Se construyó la marquesina para reemplazar a la de lona que se alquilaba para los casamientos.

Se construyeron dos ermitas con las imágenes de la Virgen de Luján; una en mármol y cristales en el frente de la Iglesia, y la otra, fue emplazada en la prolongación de la Avda. Lincoln, en el interior de la plaza Arenales.

Por fin se encaró la reforma del presbiterio, cambiándose totalmente los mármoles según diseño del arquitecto Fernández. Se construyó la gran mesa del altar en mármol de Carrara, depositándose en su interior las reliquias de Santa Aurelia, San Alejandro y San Sotero mártires, que habían sido retiradas de los tres altares.

También se desplazó la escultura de la Última Cena desde su ubicación en el Altar Mayor, para ser colocada en el frente del altar principal. En su lugar, se colocaron 3 placas que habían formado parte de la pila bautismal. Otras tres de estas placas, cubrieron la parte trasera del nuevo altar.

Al ser anulado el Sagrario original, por quedar oculto por la Sede, se construyó uno nuevo en el lugar en el que antiguamente se exponía la custodia con el Santísimo Sacramento, utilizándose las puerta de bronce del anterior. Para evitar subir y bajar las escaleras en cada ocasión, se empotró otro Sagrario detrás del altar mayor.

Con las piezas recuperadas de dos de los cuatro confesionarios originales que habían sido deteriorados por las polillas, se construyó un ambón.

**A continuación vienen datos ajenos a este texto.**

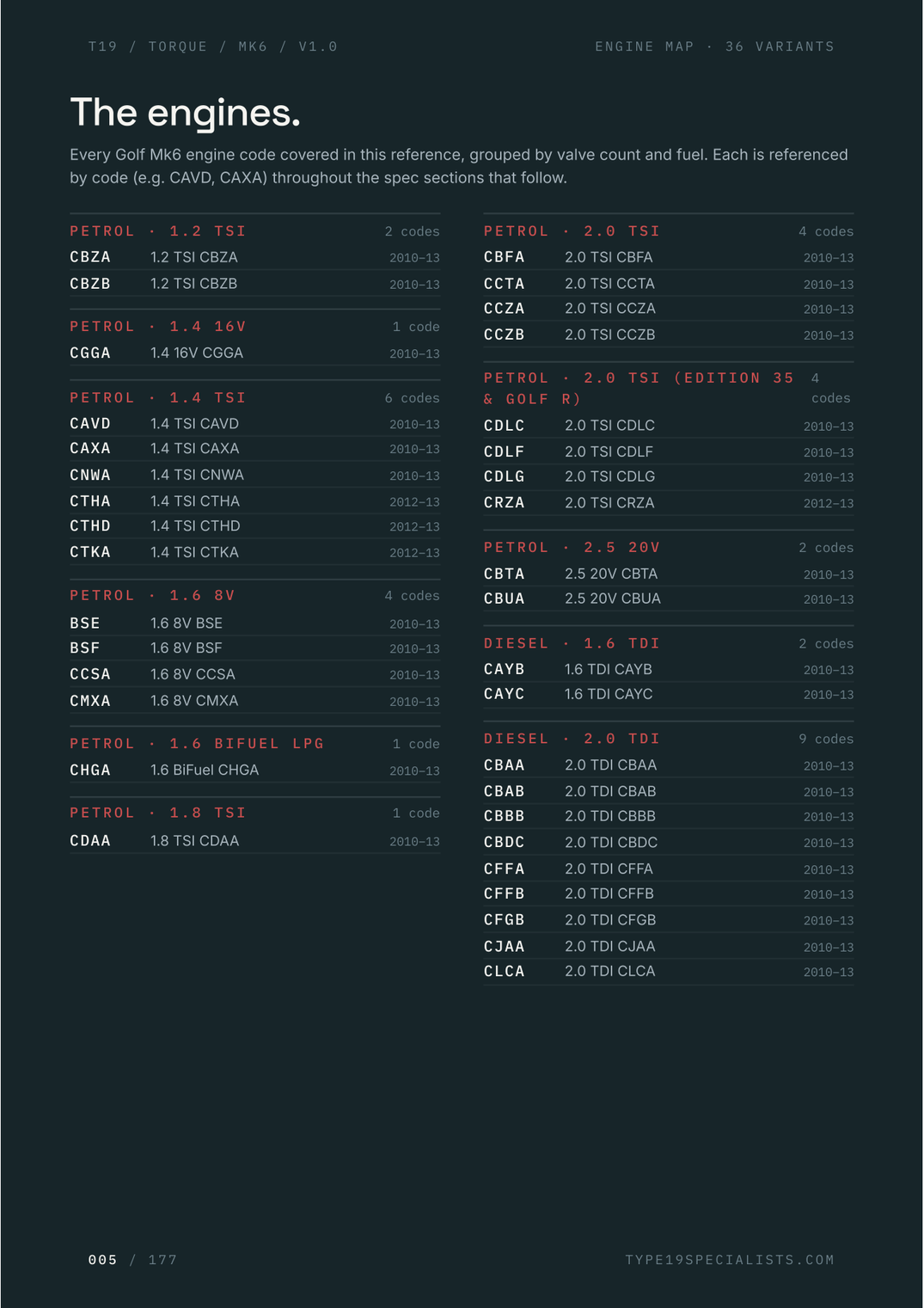Viewport: 924px width, 1308px height.
Task: Open the CAYC 1.6 TDI entry
Action: click(669, 694)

En la Cripta, con el objeto de poder utilizarla como sala de reuniones, se retiró el altar originalmente emplazado en el medio del lugar, ubicándolo en un nicho lateral al final de la escalinata.

Con piezas recuperadas del comulgatorio original, se construyó el altar del camarín de Jesús de la Buena Esperanza, originalmente de madera y quemado por una vela encendida. Al frente de este altar, se colocaron las puertas de bronce que, en medio del comulgatorio, daban acceso al presbiterio.

Se construyó una rampa de acceso al atrio y se colocaron pasamanos, tanto ahí como en las escalinatas centrales, para facilitar el acceso a las personas con movilidad reducida.

El 21 de diciembre de 1991, como consecuencia de un descuido mientras se realizaban trabajos de reparación de la cúpula, se produjo un incendio de grandes proporciones que la destruyó casi totalmente, ocasionando enormes daños en el interior del Templo.

Con el esfuerzo y aportes de toda la comunidad parroquial, se encararon las obras de restauración y reparación. Las obras a cargo de una empresa contratada a ese efecto, debieron suspenderse debido a los enormes costos que implicaban. Finalmente, se continuaron sólo con dos operarios. Las pinturas fueron restauradas gracias a la buena disposición del Sr. Núñez que se animó a encarar las mismas.

Al asumir como Párroco, el R.P. Raúl Martín renovó totalmente la casa parroquial, el salón parroquial y mejoró la iluminación interior del templo.

Sobre el frente de la Iglesia, en el costado opuesto a la ermita de la Virgen, se levantó otra similar con la imagen de San Antonio.